Microelectromechanical systems (MEMS) have reached the marketplace, with annual sales of several million pressure sensors and accelerometers, primarily to the automotive industries. Research and development in MEMS is under way at many institutions. It is now time to begin studying nanoelectromechanical systems (NEMS), which are the new frontier in miniaturization. Nanometer-scale devices have dimensions comparable to the atoms and molecules that make up all matter, living or inanimate. Control over the structure of matter at the atomic or molecular scale will undoubtedly trigger a major revolution in man-made artifacts.

NEMS will decrease systems space and energy requirements and increase speed of operation simply because they are smaller than any other electromechanical systems previously built. But these are not their most important characteristics. More interestingly, they open two new areas of potential applications that cannot be tackled with current technology. First, they can be used in applications that require very small sizes. For example, typical cells have dimensions in the order of a few micrometers. To penetrate into a damaged cell and repair it requires devices with dimensions on the nanometer scale. Second, macroscopic materials and devices that are molecularly perfect can be built by assembling successively larger components, beginning with nanometer-scale primitives constructed through precise control at the molecular level. These materials and devices would be orders of magnitude stronger than those produced in today's technology, which have minute imperfections that cause them to fail under stress.

Research in nanoelectronics is taking place at many laboratories worldwide, but little attention is being paid to nanoelectromechanical devices and systems.
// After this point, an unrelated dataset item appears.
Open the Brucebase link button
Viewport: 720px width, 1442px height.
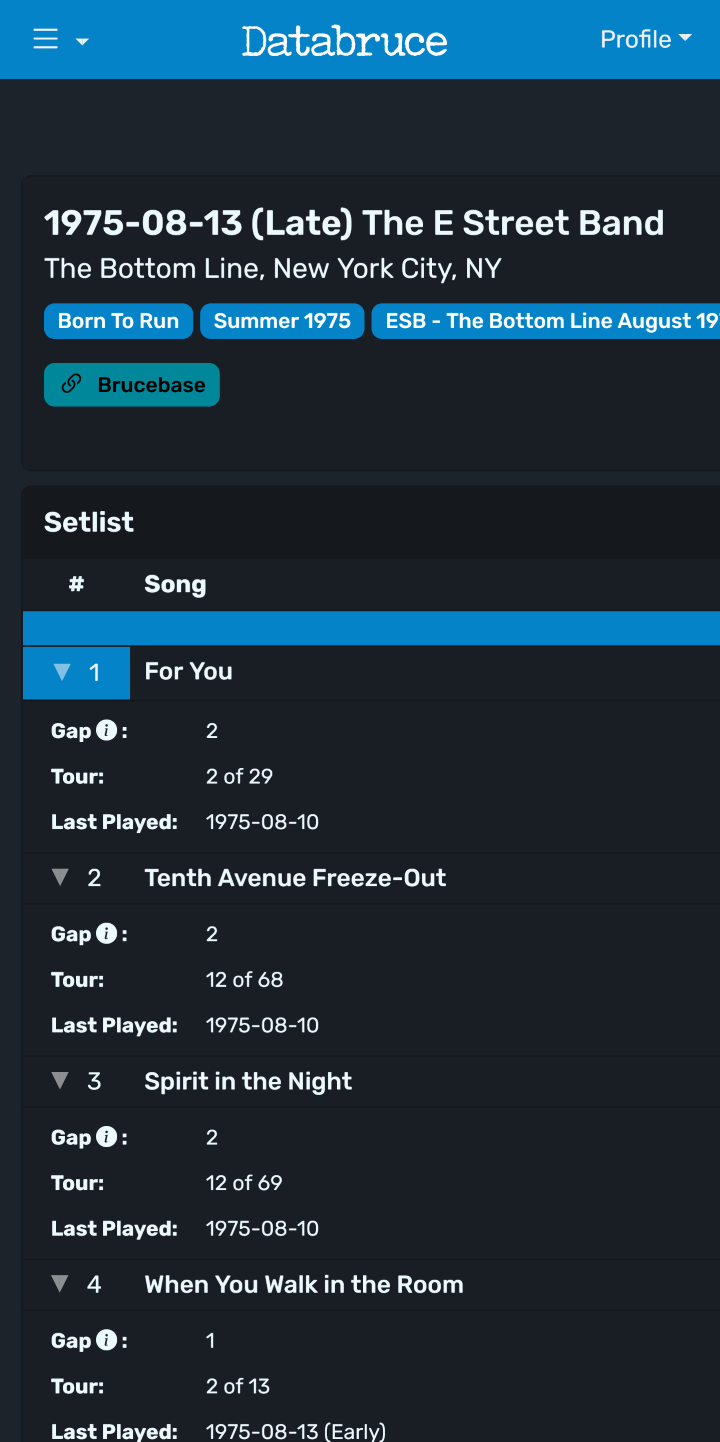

A few researchers are designing NEMS through molecular simulation techniques. However, none have been built, and fabrication processes for them are unavailable. There is a major need to produce physical prototypes for NEMS to demonstrate feasibility, and to guide design efforts so as to ensure manufacturability.

MEMS are built today through extensions to semiconductor fabrication technology, which is well established but has known size limitations. New techniques are needed to reach characteristic lengths of a few nanometers. Several laboratories are exploring self-assembly approaches, which use chemical processes to build nanostructures. Self-assembly is a promising technique to build highly-repetitive or symmetrical structures, but is unlikely to produce, by itself, the asymmetric structures needed in nanomachinery. This talk focuses on a different approach that seeks to construct NEMS by precisely positioning and assembling molecular-sized components, and is being pursued in an interdisciplinary effort at USC's Laboratory for Molecular Robotics, and a few other laboratories.

We are developing techniques for constructing NEMS by manipulating nanosized structures with a Scanning Probe Microscope (SPM). The initial nanostructures produced are simple planar patterns built by assembling colloidal gold balls. Our approach blends knowledge from macrorobotic manipulation and assembly with the physics and chemistry of nanoscale phenomena.

The talk will review basic concepts of SPM-based manipulation, survey past work, and discuss the current status of our project and its research directions.